Friar Roberto Pascattio, spokesman for the Order, explained that the Franciscans like a good cup of espresso as much as the next person.
“But ‘cappucino’ is a description based on a brand that the Franciscans have been cultivating for centuries.” Cappucino is so named after its resemblance to the cowled, brown-robed monks of the Capuchin Friars, a branch of the Franciscan Order. The name of the coffee drink derives either from the brown color of the monks’ robes, or the pointed crown of steamed milk that resembles the Capuchin hood. “After we’ve spent centuries building up the name recognition of our spiritual movement for simpler living, these people pirate our name and our trademark pointed hood and the goodwill associated with them, just to identify an over-priced cup of coffee.”

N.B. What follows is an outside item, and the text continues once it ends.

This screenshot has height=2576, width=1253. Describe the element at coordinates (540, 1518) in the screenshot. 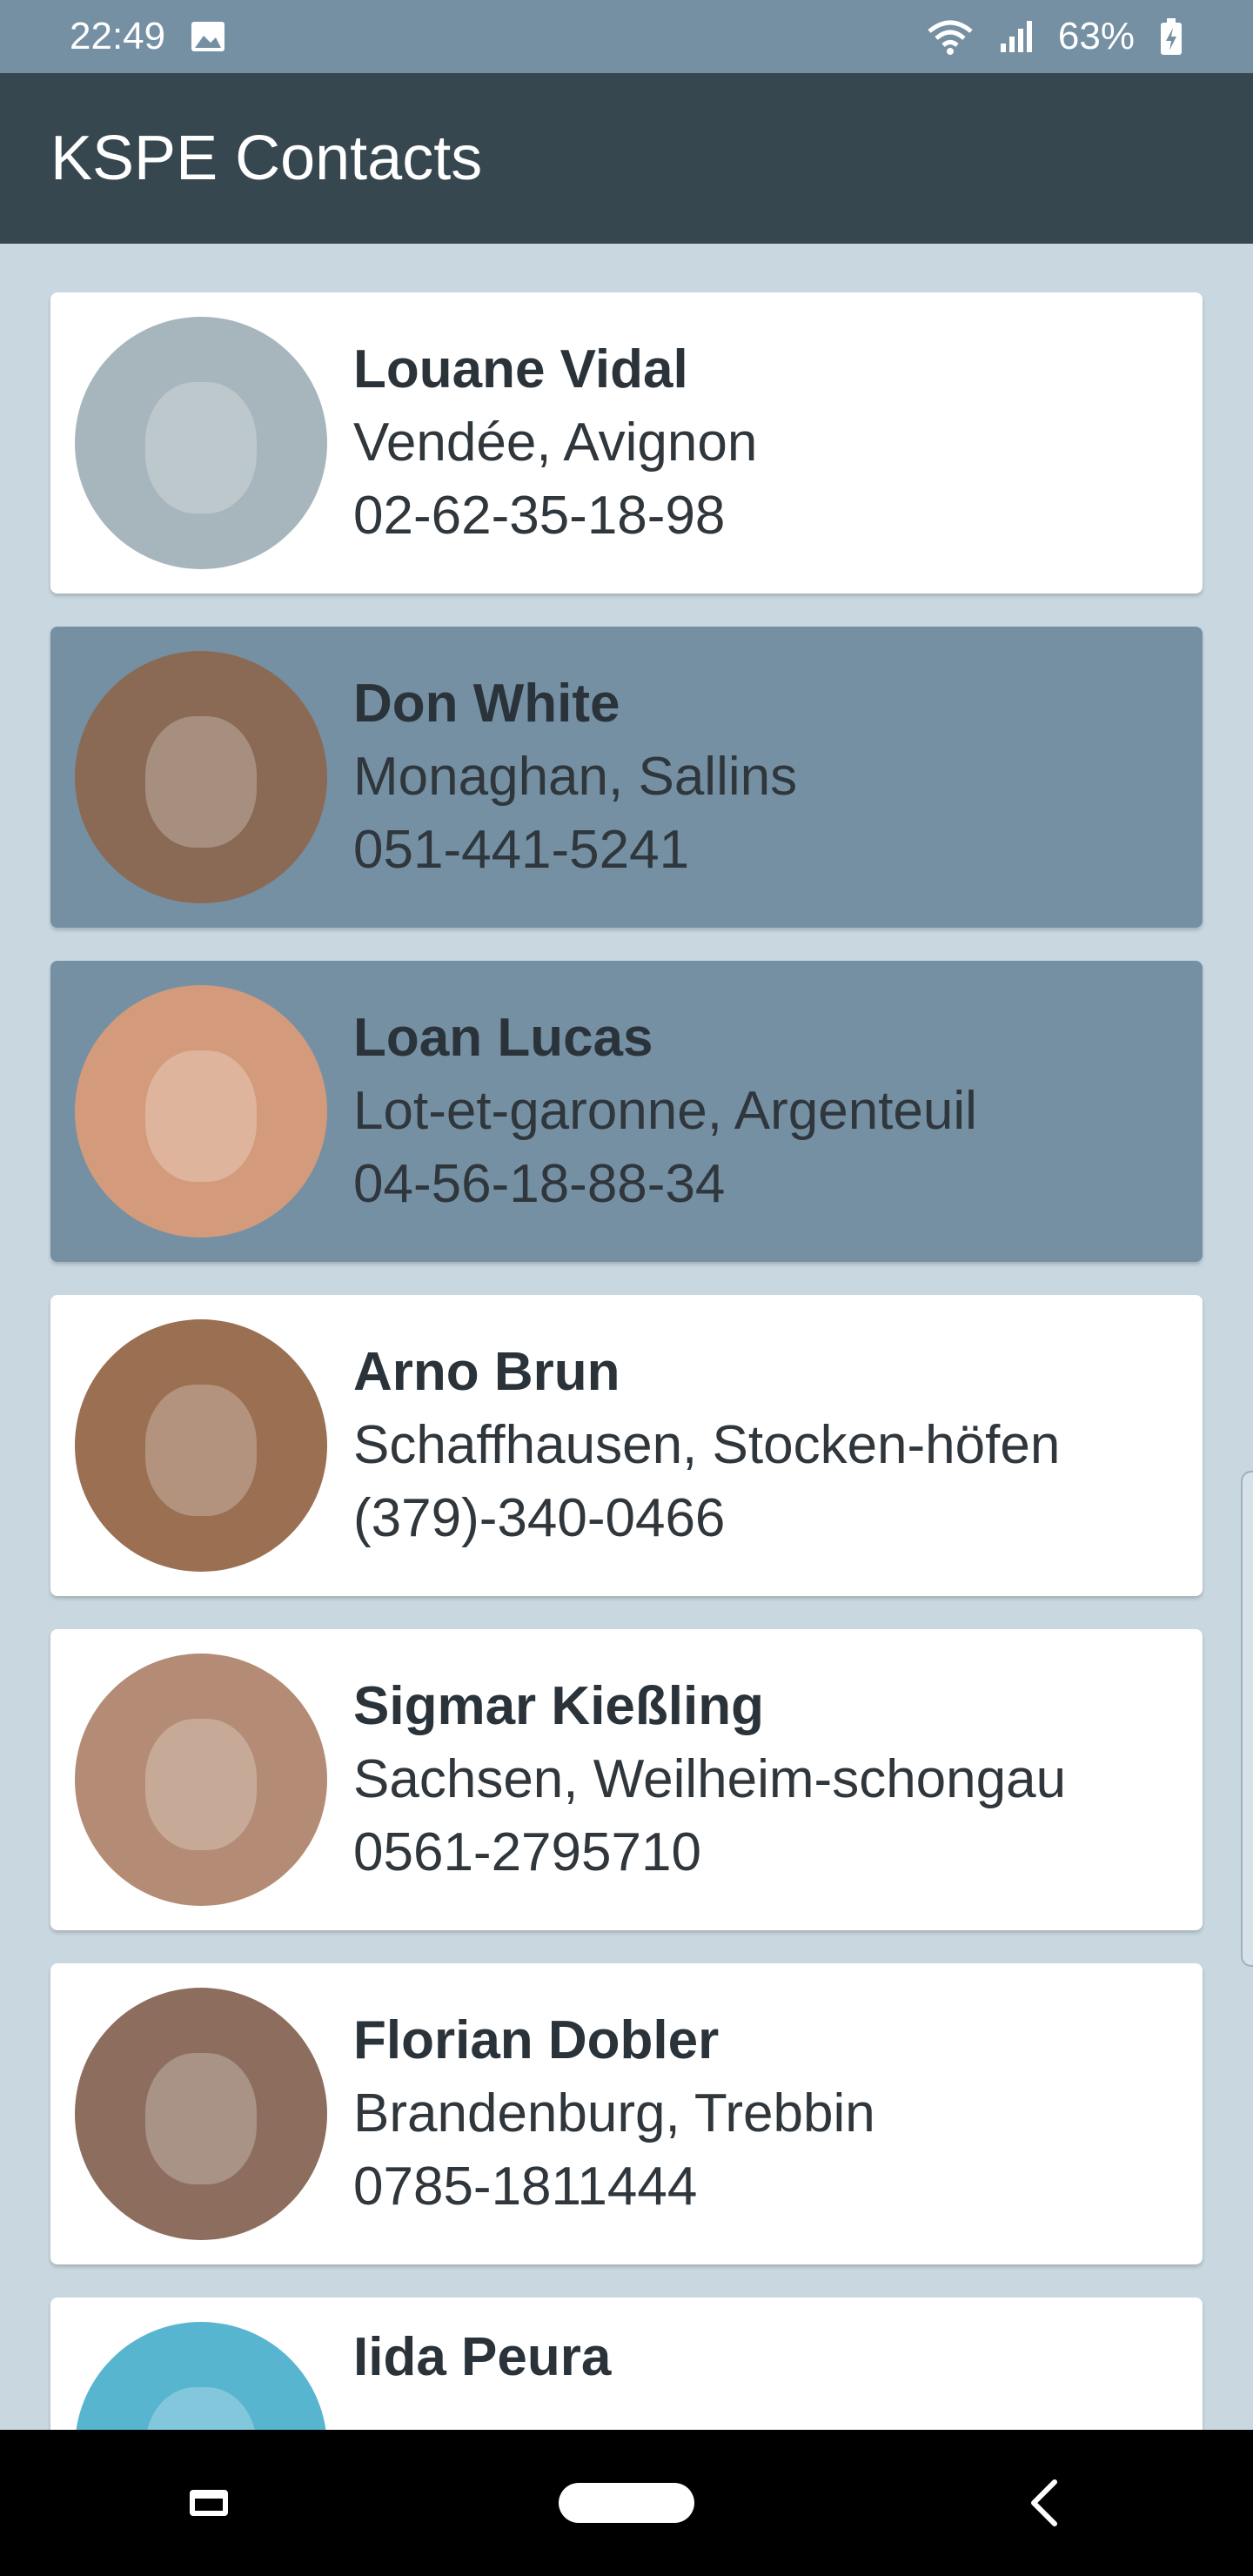

I see `contact-phone: (379)-340-0466` at that location.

The Capuchins are a branch of the Franciscan Order. They were founded in the early sixteenth century as a reform movement among the Franciscans, dedicated to returning to strict observance of St. Francis’s ideals. They adopted a long, pointed hood in contrast to the close, rounded hood that more relaxed Franciscans wore. The people among whom the reformers worked nicknamed them for their hoods — “Scappuccini” — and that nickname became part of their official designation as a religious order, the Order of Friars Minor, Capuchin.
Prominent Capuchins in history include St.. Bernard of Corleone, and Padre Pio, who was recently canonized by Pope John Paul II.
In Seattle, Starbucks lawyer Thomas Billingsgate soft-pedalled the suit. “Starbucks has a latte good will toward these spiritual seekers, but everyone knows you can’t make intellectual property claims on varieties of coffee, apart from Frappucino®, Caffè Verona®, and other proprietary formulations.”
Br. Roberto indicated that Starbucks was only the first in a series of possible trademark enforcement targets for the Order. “Next, we’re looking into negotiations with those monkeys.”